Export HTML Table to Excel – When Web query does not work

To Import a HTML table in a web-page we can use,

  • Web Query option in Excel to import it to Excel or
  • From IE browser, right click on the Web Page Table & choose option “Export to Microsoft Excel“.

With some website this web query option will not work properly.

In that case, You can use this code to export HTML Table to Excel using VBA.

Also Read: Download File from Website Using Excel

Excel VBA HTML Table Import – Step By Step

Extract the HTML Table content of the web page. The article in this page explains about how to import the HTML content.

  • In my Previous Article, the web page content is imported to Excel sheet as text content. But in this article, it is assigned to a HTMLFile Object which has more options to retrieve the HTML Tags.
  • Once you have the web page content, it will have the Table related Tags like <Table>, <TR> and <TD>.
  • Now the last step is to process each row & cell in that table and transfer it to the Excel Sheet.

VBA To Export HTML Table – Pull Website Table Data to Excel

Copy paste this code to Excel VB editor. Type web page URL that you want to scrape in cell A1 of worksheet1. Then

Sub Export_HTML_Table_To_Excel()
    Dim htm As Object
    Dim Tr As Object
    Dim Td As Object
    Dim Tab1 As Object

    'Replace the URL of the webpage that you want to download
    Web_URL = VBA.Trim(Sheets(1).Cells(1, 1))

    'Create HTMLFile Object
    Set HTML_Content = CreateObject("htmlfile")

    'Get the WebPage Content to HTMLFile Object
    With CreateObject("msxml2.xmlhttp")
        .Open "GET", Web_URL, False
        .send
        HTML_Content.Body.Innerhtml = .responseText
    End With

    Column_Num_To_Start = 1
    iRow = 2
    iCol = Column_Num_To_Start
    iTable = 0

    'Loop Through Each Table and Download it to Excel in Proper Format
    For Each Tab1 In HTML_Content.getElementsByTagName("table")
        With HTML_Content.getElementsByTagName("table")(iTable)
            For Each Tr In .Rows
                For Each Td In Tr.Cells
                    Sheets(1).Cells(iRow, iCol).Select
                    Sheets(1).Cells(iRow, iCol) = Td.innerText
                    iCol = iCol + 1
                Next Td
                iCol = Column_Num_To_Start
                iRow = iRow + 1
            Next Tr
        End With
        iTable = iTable + 1
        iCol = Column_Num_To_Start
        iRow = iRow + 1
    Next Tab1

    MsgBox "Process Completed"
End Sub

Press F5 to execute this code.

Excel will pull HTML table & align the content in the Excel sheet in proper format.

Limitations of Parsing HTML <Table>

In many of the Website, even including Facebook, Twitter, the webpage will look like tables.

But they are embedded inside its HTML DIV & SPAN tags and not the <TABLE> tag.

The above code will work only if HTML has <table> tag. Other wise the parsing of the data has to be done using other DOM object commands.

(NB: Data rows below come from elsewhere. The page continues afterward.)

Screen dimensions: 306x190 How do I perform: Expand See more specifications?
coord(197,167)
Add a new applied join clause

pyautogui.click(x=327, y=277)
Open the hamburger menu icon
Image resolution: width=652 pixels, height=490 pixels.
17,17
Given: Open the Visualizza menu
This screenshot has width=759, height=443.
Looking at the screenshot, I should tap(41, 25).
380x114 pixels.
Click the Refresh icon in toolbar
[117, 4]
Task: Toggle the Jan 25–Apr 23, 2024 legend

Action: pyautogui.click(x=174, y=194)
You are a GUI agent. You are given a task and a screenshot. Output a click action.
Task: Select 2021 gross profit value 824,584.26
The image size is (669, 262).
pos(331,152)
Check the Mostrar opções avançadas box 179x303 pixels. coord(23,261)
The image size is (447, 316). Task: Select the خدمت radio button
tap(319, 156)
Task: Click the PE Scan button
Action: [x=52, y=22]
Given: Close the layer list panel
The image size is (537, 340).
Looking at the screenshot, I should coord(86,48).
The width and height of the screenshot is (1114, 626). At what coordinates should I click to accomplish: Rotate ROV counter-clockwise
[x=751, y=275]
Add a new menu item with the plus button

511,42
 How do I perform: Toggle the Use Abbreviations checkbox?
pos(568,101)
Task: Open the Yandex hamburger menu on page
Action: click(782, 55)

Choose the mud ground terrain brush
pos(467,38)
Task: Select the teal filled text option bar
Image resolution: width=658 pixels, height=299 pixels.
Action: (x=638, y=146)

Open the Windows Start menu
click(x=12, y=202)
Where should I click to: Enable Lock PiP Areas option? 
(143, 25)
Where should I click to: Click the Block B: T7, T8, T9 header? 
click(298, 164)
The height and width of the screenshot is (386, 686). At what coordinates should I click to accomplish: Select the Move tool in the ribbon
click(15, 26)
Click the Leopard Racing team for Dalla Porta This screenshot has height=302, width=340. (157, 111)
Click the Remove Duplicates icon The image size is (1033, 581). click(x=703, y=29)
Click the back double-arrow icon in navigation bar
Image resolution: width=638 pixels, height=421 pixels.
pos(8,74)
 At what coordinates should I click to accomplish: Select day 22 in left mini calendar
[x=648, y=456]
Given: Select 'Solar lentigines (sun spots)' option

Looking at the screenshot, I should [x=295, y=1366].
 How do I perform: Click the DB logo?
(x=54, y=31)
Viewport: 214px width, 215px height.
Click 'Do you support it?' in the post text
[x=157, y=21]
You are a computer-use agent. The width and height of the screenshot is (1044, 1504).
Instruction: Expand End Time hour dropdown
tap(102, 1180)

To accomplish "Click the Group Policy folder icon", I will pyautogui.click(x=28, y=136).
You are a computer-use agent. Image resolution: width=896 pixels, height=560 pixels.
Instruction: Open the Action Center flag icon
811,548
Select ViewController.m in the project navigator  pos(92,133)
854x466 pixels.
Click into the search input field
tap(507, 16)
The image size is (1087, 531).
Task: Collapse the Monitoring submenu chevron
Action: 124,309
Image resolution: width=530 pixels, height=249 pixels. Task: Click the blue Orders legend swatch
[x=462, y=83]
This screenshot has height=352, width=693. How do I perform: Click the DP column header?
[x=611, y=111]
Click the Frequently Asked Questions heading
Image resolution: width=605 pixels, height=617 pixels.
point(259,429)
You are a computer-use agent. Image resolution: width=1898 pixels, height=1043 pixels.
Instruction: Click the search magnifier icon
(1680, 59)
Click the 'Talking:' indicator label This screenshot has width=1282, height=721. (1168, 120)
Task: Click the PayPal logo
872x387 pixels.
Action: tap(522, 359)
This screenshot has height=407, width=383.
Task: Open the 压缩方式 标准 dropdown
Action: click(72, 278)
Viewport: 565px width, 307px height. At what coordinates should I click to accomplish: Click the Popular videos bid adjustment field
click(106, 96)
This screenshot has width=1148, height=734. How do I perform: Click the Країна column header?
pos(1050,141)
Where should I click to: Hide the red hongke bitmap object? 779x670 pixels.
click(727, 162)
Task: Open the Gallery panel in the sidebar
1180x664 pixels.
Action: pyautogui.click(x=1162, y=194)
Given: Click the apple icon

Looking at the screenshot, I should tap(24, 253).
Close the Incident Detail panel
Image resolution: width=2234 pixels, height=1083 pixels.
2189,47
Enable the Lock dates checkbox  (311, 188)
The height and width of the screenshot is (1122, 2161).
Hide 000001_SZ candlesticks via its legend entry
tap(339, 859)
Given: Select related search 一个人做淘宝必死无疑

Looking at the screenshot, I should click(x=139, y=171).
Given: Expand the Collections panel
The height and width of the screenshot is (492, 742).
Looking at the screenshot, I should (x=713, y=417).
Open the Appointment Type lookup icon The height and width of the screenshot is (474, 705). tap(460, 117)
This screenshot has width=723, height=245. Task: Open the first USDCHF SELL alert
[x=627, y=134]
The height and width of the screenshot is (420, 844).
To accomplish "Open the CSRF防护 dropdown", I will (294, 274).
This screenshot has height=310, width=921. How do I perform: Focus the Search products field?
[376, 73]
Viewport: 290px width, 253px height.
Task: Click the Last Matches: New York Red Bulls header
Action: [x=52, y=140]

It is better to use Facebook, Twitter API rather than just relying on HTML tags.

More Tips: Download Your Facebook, Twitter Profile Data to PC

17 thoughts on “Excel VBA html Table import – Export Web Table to Worksheet”

  1. I can’t tell you how helpful this was, thank you!

    Quick question though. It appears as though this cache’s old information because when the query is run for the second time, it happens a lot faster.

    This causes issues when what you’re querying is large. Is there any way to clear the cache after the information has been copied?

    1. Thanks Jacob for the comment. It is a valid point and I am analyzing on how to Clear the Cache. I guess it is somewhere stored in the default browser cache.
      I will post here on this very soon. Thank You.

      1. Dear kumarapush

        Did you find any way to clear the Cache..

        Please I want to know as I am using this code for my excel…

        but I need clear catch..as I run this macro many times

        thanks

        1. To Clear Cache of Web browser through VBA, add the below line before getting the HTML content from the Webpage.

          Shell “RunDll32.exe InetCpl.Cpl, ClearMyTracksByProcess 11”

          I haven’t tested this single line of code. But it should work out.Let me know if this works out for you, so that it will be helpful for others also. Thank You.

  2. It works perfectly, thank you.
    I just have a problem with one site where there are multiply tables defined in each other,
    Could you help me how to modify this code in order to only download one table defined with its ID?
    Thank you!

    1. iTable is the variable that extracts each table in the webpage. If you don’t want to extract all tables, exit the loop when iTable > 0. before this line.
      if iTable> 0 then Exit For ‘–> Add this line. If you still face issue, let me know the webpage to resolve issue.
      With HTML_Content.getElementsByTagName(“table”)(iTable)

      1. Add this line before statement “With”.
        If Tab1.ID = “ResultsGrid” Then
        and also add an “End IF” after the “End With” Line. I checked this. It will work now.

        But you will get some empty lines, guess you will be able to resolve it.

  3. This is a fantastic piece of code. Exactly what i need.

    I use it on but it extracts all the tables in the page. I only need the one with the matchups. How can the code be modified for this?

  4. That is cool, and i’m already using this “.innertext” method, but my table has some links in it that i’d like to paste too. Does anyone here knows how can i get those? thx

      1. Helo Kumarapush!

        I think that i’ve got something using innerhtml and string manipulation.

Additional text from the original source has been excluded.